Concepts at a Glance¶

This page sketches the EDHOC mental model used throughout the libedhoc documentation. Every term marked in italics is defined in Glossary.

Security properties¶

A successful EDHOC handshake provides mutual authentication, forward secrecy and identity protection of the responder credential against active attackers (and of the initiator credential against passive attackers). See RFC 9528 §9 for the full security analysis.

Roles¶

An EDHOC handshake involves two peers, the Initiator (I) and the Responder (R).
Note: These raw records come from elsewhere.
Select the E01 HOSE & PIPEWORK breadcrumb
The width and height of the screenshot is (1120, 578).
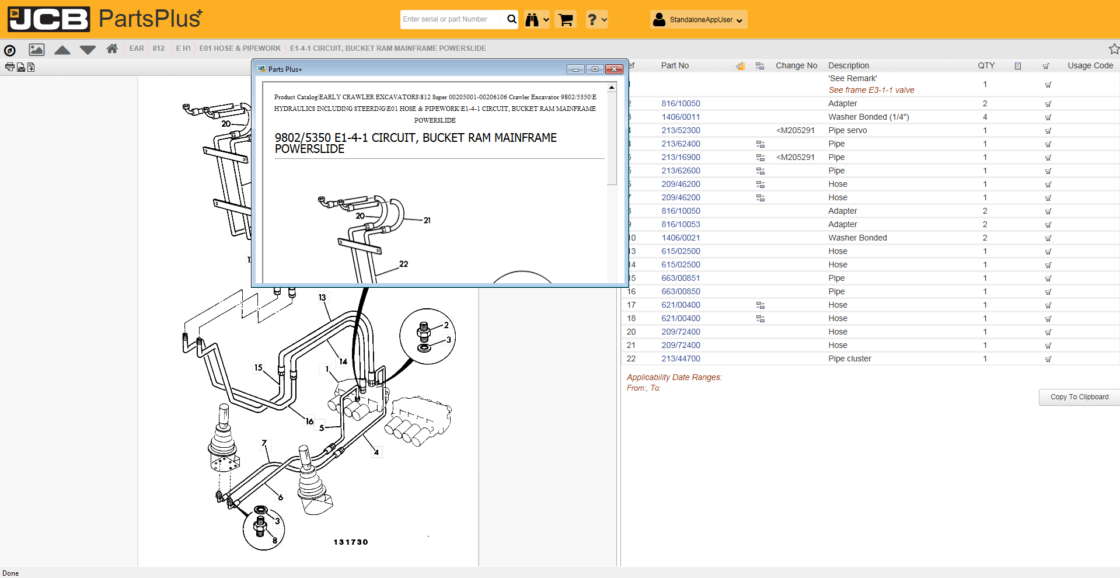click(x=240, y=48)
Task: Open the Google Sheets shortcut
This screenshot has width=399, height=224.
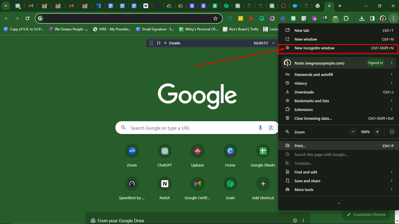Action: point(263,151)
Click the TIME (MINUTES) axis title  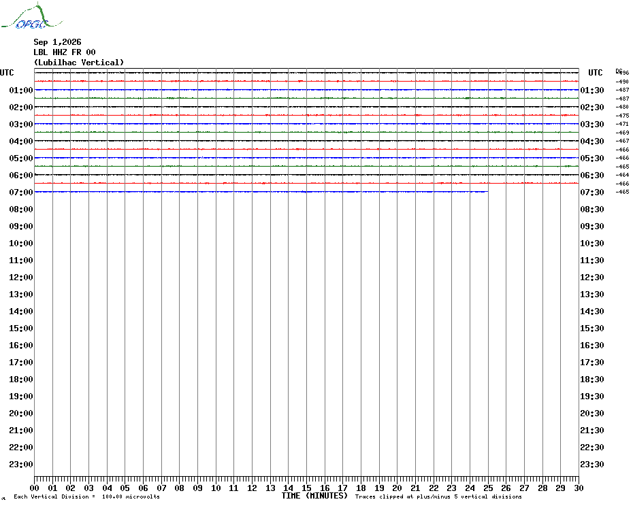(314, 496)
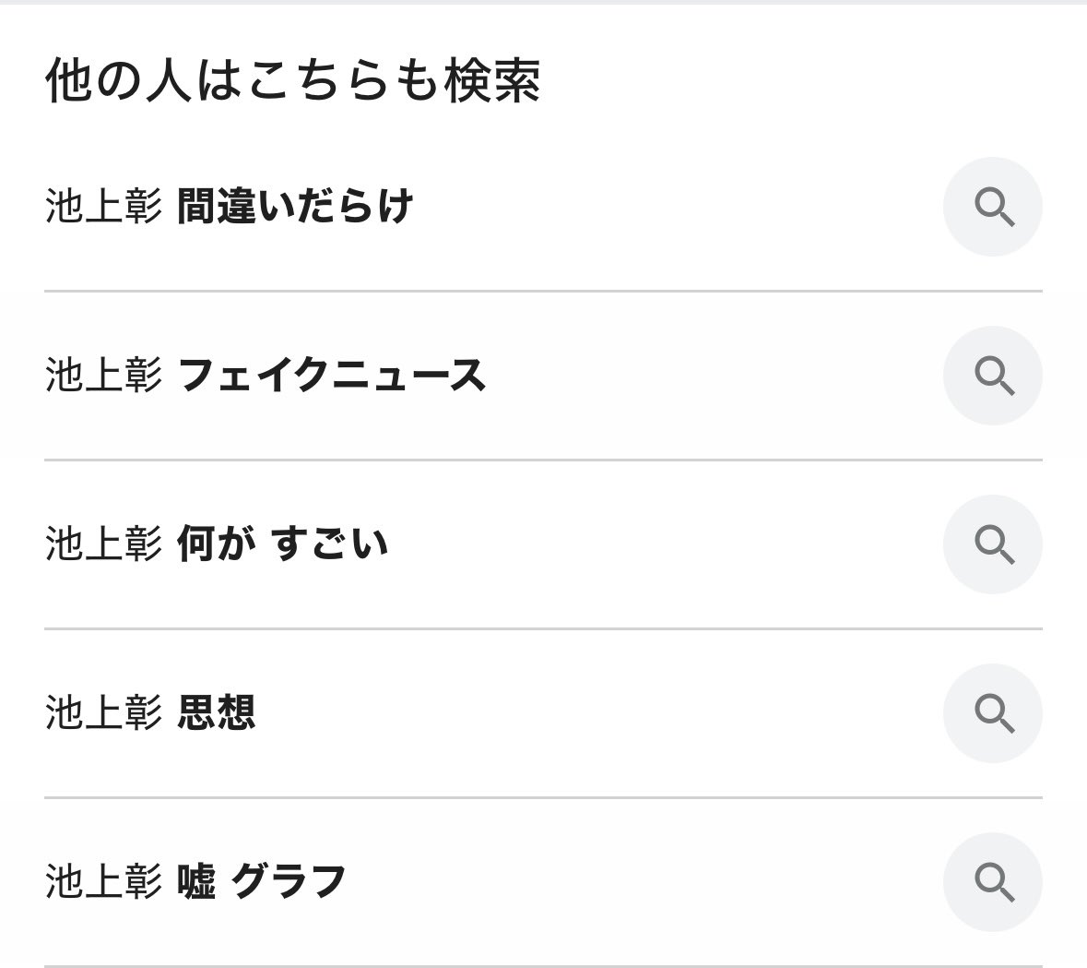The width and height of the screenshot is (1087, 968).
Task: Click the bold word すごい
Action: pyautogui.click(x=331, y=544)
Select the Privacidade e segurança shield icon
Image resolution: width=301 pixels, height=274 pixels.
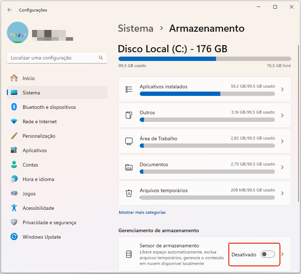click(13, 222)
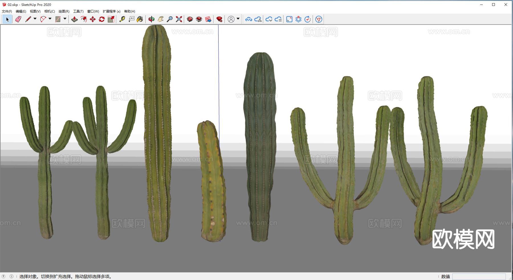The image size is (513, 280).
Task: Select the Orbit camera tool
Action: 151,19
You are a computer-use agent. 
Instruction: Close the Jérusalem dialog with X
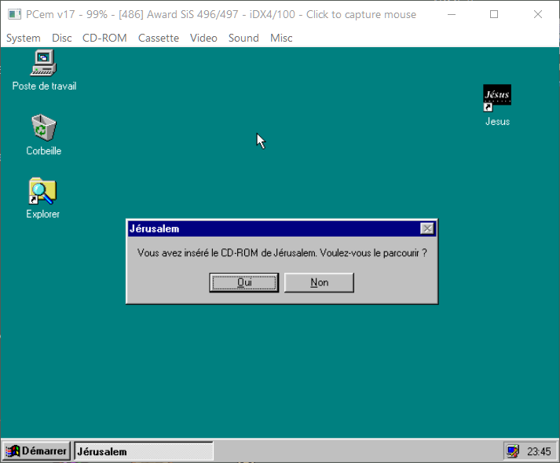[x=426, y=229]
RFC 9528 Appendix A.2 defines a forward and a reverse message flow over CoAP; libedhoc is transport-agnostic and supports both. The library itself is role-agnostic: the same context type is used on both sides, and the role is implied by which compose / process calls you make.

Methods and cipher suites¶

A handshake is parameterised by:

an authentication method (0 – 3) that selects whether each peer authenticates with a signature key or a static DH key;
a cipher suite that bundles an AEAD, a hash, an ECDH group and a signature algorithm. libedhoc supports suites 0 (X25519 / EdDSA) and 2 (P-256 / ES256).

Authentication methods¶
Value	Initiator key	Responder key
0	Signature key	Signature key
1	Signature key	Static DH key
2	Static DH key	Signature key
3	Static DH key	Static DH key

Credentials¶

Each peer presents an authentication credential — CRED_I or CRED_R — identified on the wire by one of the COSE credential identifications: kid, x5chain or x5t. libedhoc does not embed credential storage or validation; the application supplies a credentials callback and is free to consult a CRL or any other policy.

Key schedule and exports¶

The handshake yields a chain of PRK values culminating in PRK_out. Application keys are derived from PRK_out through the PRK exporter. The most common use of the exporter is to bootstrap an OSCORE security context — see Exporters.

Wire format and transport¶

EDHOC messages are CBOR sequences, normally transported over CoAP. libedhoc itself is transport-agnostic; the message buffers it returns can be handed to any CoAP stack. The diagram on Protocol Flow shows the canonical CoAP exchange.

Feature → reference matrix¶

Feature / module	Concept page	API page
Context lifecycle & setup	This page	EDHOC Context
Message composition / processing	Protocol Flow	EDHOC Messages
OSCORE export / key update	This page	Exporters
Authentication credentials	This page	Authentication Credentials
Cryptographic keys & operations	This page	Cryptographic Interface
External Authorization Data (EAD)	This page	External Authorization Data
Cipher-suite helpers	This page	Helpers, Macros and Utilities